Auf einer Ebene treffen
Bei den zehn gemeinsamen Terminen im neuen Aachener Stadtmuseum, dem Centre Charlemagne, wurde nach jeder Themenführungen auch eine praktische Übung gemacht. Heute muss Karl der Große gemalt werden – gerade sitzend – und später auf die richtige Stelle des Domgrundrisses geklebt werden. „Das Besondere an dieser Kooperation ist das Miteinander der beiden Besuchergruppen“, sagt Stift-Leiter Peter Kleinen. „Das Produkt beider ist am Ende immer sehr ähnlich. Fähigkeiten, die die Kinder noch nicht haben, sind bei den Senioren schon verloren gegangen. Dadurch entsteht eine wunderbare Vergleichbarkeit.“
Sowohl die Senioren, als auch die Kinder nehmen viel mit aus dem Projekt. Während die Kinder lernten, mit älteren und kranken Menschen rücksichtsvoll und herzlich umzugehen, kamen bei den Senioren die Erinnerungen langsam zurück. Stift-Bewohner, die sonst eher still sind, teilten plötzlich ihre persönlichen Erinnerungen an die Aachener Geschichte mit den Kindern. Der Moment zählte und es wurde viel gemeinsam gelacht. Das ein oder andere Tränchen vonseiten der Senioren sei auch dabei gewesen.
Fortsetzung folgt
Der Förderantrag für ein weiteres Projekt ist bereits gestellt. „Erst einmal wird es aber eine Fachtagung hier im Centre Charlemagne für interessierte Einrichtungen geben, die Resonanz ist schon jetzt sehr gut“, erzählt Pia vom Dorp. Dass das Pilot-Projekt jetzt erstmal beendet ist, finden alle schade. „Die Kinder fragen schon immer ‚Wann gehen wir wieder zu unseren Senioren?‘“ Und auch die Senioren erinnern sich immer mehr an die gemeinsamen Stunden im Museum. Ein Wiedersehen wird es ganz bestimmt geben.

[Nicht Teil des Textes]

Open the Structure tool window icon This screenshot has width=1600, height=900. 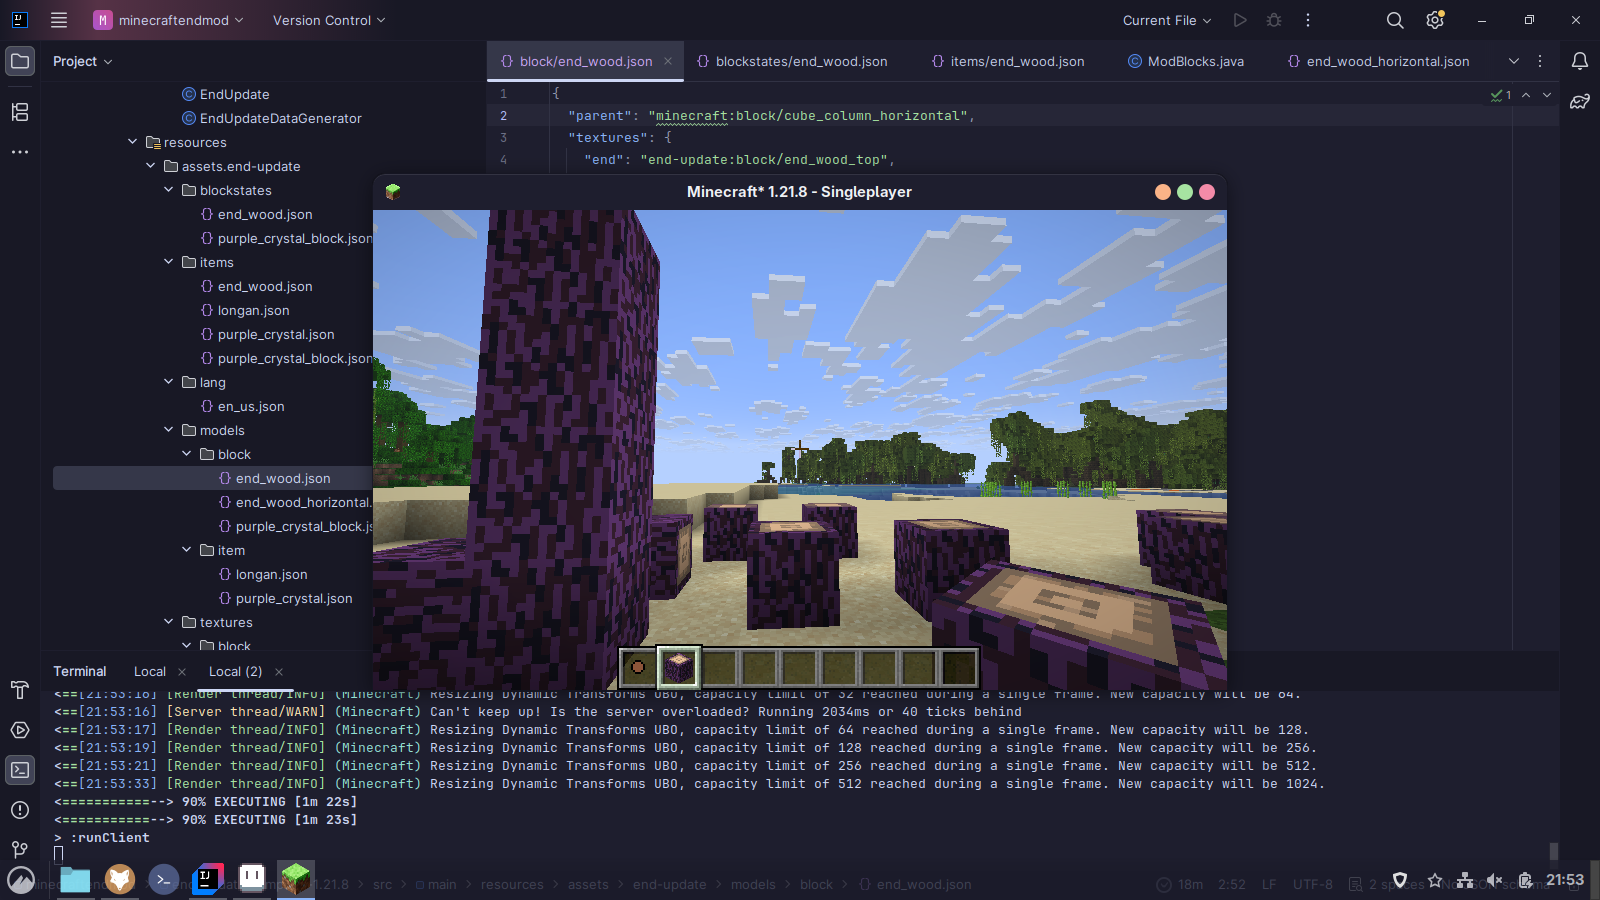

Auch wenn den Kindern bewusst ist, dass zum Beispiel Herr Lamberti mit seinen 100 Jahren schon sehr alt ist und vielleicht bald sterben könnte.“‚Das wäre ja doof‘ ist dann immer die Antwort der Kinder“, sagt Inge Förster. „Sie sprechen mit einer Selbstverständlichkeit und Herzlichkeit von der Möglichkeit, die natürlich sein sollte.“ Nebenan wird es mittlerweile laut. Carolina brüllt Herrn Lamberti ins Ohr: „Herr Lamberti, jetzt darfst Du den Karl auf das Bild kleben.“ \
DEMENZ KINDGERECHT ERKLÄRT
Im Vorfeld des Projekts wurden die Kinder der KiTa Hahn altersgerecht mit dem Krankheitsbild Demenz vertraut gemacht. Als Erklärbeispiel diente der Vergleich mit Steinen: In der Kindheit hat man noch große Erinnerungssteine, später werden diese immer kleiner, bis sie irgendwann zu Körnern werden und nicht mehr hängen bleiben können.
INTUITION
Bei den Begegnungen mit den Senioren haben die Kinder selbst schnell gemerkt, wie sie sich verhalten sollten. „Kinder bringen uns Erwachsenen bei, wie man mit Senioren umgehen muss“, sagt Inge Förster, Leiterin der KiTa Hahn.